Drosophila seminal fluid proteins elicit physiological and behavioral changes in the female after mating. For example, the seminal protein sex peptide (SP) causes females to lay more eggs, reduce receptivity to re-mating, consume more food and produce more concentrated excreta upon mating. It has been reported that SP indirectly increases food consumption as a result of its stimulation of egg production, but its role in producing more concentrated excreta in the mated female was reported to be independent of egg production.

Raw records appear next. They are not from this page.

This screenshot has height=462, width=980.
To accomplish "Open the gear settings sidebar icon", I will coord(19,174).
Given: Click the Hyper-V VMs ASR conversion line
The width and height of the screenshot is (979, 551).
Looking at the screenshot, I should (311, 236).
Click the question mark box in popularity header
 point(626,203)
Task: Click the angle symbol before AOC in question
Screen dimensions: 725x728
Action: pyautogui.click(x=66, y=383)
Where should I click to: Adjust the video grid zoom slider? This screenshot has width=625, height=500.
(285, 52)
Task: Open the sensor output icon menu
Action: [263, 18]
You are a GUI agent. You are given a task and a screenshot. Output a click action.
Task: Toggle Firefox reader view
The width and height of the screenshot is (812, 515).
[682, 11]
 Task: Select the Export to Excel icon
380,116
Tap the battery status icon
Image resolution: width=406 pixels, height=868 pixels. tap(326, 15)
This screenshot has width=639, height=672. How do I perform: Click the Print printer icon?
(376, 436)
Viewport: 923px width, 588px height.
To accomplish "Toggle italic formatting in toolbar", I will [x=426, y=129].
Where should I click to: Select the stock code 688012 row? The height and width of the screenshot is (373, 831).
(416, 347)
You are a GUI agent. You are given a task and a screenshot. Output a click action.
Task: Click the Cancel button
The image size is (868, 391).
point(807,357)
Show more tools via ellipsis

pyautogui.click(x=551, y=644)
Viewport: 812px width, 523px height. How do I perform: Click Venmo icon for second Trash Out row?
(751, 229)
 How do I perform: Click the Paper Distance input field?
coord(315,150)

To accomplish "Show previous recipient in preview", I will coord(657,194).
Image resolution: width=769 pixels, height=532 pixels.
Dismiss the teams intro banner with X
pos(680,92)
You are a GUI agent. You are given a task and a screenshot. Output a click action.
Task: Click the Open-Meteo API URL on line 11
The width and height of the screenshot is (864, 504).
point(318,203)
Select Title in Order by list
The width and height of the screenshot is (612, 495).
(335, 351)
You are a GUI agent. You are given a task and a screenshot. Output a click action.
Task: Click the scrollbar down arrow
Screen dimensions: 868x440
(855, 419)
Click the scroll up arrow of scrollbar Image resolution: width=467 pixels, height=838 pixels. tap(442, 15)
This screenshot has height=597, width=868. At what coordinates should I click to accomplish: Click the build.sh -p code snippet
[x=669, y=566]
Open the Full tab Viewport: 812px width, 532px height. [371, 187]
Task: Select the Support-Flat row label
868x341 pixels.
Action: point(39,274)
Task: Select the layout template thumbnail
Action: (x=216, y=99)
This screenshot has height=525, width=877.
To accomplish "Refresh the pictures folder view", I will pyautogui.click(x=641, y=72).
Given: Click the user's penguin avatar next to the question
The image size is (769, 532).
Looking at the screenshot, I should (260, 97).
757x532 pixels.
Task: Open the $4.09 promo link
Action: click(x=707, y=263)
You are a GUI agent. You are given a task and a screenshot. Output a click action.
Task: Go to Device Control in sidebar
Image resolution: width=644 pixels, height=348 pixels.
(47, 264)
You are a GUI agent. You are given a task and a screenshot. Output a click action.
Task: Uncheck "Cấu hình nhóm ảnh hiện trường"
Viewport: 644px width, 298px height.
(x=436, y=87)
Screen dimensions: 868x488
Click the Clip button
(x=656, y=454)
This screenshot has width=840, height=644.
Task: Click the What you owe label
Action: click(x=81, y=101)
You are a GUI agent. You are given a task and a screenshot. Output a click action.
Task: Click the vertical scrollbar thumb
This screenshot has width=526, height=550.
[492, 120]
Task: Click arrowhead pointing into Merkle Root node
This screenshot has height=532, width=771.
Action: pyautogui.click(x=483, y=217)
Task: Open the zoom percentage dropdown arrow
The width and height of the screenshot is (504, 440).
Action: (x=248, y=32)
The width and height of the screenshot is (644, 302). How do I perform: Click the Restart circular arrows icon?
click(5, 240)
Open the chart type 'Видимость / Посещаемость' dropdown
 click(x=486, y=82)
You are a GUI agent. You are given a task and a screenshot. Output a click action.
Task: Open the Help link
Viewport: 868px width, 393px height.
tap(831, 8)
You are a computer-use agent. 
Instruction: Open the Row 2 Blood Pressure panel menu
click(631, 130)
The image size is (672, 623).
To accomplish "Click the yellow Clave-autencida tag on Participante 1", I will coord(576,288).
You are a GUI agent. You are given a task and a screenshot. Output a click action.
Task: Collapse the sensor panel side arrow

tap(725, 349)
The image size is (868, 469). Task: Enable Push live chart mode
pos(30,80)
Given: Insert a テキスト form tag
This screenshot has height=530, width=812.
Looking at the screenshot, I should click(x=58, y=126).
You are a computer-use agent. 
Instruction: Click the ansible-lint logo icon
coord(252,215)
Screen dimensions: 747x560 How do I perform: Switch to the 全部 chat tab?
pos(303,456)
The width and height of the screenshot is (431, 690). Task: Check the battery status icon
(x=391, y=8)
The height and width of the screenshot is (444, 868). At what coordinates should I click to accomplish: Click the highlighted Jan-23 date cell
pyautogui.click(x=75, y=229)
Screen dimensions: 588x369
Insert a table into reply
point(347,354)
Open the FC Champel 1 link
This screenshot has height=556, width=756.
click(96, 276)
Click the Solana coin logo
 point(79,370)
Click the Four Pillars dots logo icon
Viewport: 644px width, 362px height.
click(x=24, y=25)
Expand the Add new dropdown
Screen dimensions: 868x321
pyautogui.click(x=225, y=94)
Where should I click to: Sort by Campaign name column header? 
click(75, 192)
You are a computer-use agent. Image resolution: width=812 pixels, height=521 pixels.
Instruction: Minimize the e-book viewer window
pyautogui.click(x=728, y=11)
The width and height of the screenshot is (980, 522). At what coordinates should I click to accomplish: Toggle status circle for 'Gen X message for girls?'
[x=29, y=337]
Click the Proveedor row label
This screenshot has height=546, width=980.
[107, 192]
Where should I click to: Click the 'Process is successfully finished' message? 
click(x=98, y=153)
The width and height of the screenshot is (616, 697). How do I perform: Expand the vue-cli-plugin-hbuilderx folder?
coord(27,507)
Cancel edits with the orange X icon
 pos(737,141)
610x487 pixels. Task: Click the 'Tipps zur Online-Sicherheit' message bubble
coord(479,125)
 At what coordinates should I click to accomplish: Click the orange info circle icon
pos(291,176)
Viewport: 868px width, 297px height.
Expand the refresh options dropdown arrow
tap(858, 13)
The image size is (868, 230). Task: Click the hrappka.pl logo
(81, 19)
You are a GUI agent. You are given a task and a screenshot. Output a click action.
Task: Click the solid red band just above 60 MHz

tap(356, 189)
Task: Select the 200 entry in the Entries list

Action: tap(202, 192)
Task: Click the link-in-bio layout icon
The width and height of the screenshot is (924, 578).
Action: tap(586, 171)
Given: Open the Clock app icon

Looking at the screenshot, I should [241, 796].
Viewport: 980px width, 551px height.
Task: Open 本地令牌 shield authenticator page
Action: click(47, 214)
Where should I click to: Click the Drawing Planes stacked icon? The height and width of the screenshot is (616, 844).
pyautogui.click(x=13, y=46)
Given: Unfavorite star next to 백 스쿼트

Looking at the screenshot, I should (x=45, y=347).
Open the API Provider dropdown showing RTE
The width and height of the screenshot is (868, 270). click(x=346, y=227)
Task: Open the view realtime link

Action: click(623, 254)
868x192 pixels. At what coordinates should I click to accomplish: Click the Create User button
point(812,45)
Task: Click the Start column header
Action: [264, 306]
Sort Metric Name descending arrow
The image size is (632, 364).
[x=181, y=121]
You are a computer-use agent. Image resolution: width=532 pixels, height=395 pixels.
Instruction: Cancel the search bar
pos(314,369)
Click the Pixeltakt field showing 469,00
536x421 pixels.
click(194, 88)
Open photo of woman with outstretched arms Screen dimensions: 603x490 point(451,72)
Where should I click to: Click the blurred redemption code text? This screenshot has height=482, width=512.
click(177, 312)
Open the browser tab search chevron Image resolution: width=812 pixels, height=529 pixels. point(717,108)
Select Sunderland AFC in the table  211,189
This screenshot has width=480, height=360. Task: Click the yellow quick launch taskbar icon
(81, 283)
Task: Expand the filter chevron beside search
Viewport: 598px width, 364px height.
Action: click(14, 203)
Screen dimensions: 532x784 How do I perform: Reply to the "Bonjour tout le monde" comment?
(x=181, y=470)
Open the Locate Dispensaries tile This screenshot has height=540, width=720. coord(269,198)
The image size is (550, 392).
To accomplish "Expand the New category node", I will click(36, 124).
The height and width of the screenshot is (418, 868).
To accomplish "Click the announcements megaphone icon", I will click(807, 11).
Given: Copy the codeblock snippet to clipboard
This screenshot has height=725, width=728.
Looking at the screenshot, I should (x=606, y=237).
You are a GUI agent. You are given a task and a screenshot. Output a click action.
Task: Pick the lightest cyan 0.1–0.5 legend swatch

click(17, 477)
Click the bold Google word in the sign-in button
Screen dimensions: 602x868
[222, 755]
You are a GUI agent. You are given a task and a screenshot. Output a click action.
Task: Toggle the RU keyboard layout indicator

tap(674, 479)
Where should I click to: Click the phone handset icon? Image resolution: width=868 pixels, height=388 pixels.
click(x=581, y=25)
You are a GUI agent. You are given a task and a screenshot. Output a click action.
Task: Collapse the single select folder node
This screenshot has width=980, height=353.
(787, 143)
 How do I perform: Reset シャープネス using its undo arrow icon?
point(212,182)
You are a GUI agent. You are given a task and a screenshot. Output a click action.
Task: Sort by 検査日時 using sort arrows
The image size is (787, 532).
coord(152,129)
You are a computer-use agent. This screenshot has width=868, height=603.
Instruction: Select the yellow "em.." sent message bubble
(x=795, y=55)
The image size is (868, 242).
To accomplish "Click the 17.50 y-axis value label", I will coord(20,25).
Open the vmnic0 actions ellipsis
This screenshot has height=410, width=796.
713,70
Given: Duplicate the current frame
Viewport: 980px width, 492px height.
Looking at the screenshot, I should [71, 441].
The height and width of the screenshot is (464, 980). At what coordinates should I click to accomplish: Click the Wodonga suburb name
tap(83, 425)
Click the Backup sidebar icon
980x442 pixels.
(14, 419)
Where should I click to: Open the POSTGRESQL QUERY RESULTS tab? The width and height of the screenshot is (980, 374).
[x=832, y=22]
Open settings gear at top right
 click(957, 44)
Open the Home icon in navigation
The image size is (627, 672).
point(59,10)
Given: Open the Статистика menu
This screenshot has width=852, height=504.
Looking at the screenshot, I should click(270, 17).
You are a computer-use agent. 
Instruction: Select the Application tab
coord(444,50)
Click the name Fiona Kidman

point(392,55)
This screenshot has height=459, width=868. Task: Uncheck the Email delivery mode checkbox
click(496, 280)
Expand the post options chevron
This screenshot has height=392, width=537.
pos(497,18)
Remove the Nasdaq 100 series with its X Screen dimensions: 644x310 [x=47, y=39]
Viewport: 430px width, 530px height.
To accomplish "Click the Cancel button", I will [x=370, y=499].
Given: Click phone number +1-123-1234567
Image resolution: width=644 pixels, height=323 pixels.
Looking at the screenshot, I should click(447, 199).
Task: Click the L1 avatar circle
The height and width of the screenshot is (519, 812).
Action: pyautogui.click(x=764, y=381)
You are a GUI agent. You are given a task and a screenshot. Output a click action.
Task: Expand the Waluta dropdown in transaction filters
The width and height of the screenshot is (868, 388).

Additionally, it has been shown that SP’s effect on food consumption persists for several days after mating, while it is unknown whether this is true for its effect on excretion.SP can have both transient and long-term effects on mated females; the latter occur because of the peptide’s binding to, and slow release from, sperm in the female. Here we used timed measures of excretion by female flies that had mated to males mutant in SP or in its regulators, to test the duration of SP’s effect on excretion. We found that SP’s effect on excretion persists for at least ∼1week after mating, and that this persistence requires that SP bind to and be released from sperm. Although these binding/release requirements of SP are similar to those for increased egg production (and consequent increased food intake) following mating, we find that the long-term change in excretion phenotype is only partially dependent on the presence of eggs in the female. Our data indicate that a change in intestinal transit is part of the long-term post-mating response elicited by the gradual release of sperm-bound SP in the female after mating, even though it is not fully dependent on other long-term responses elicited by SP.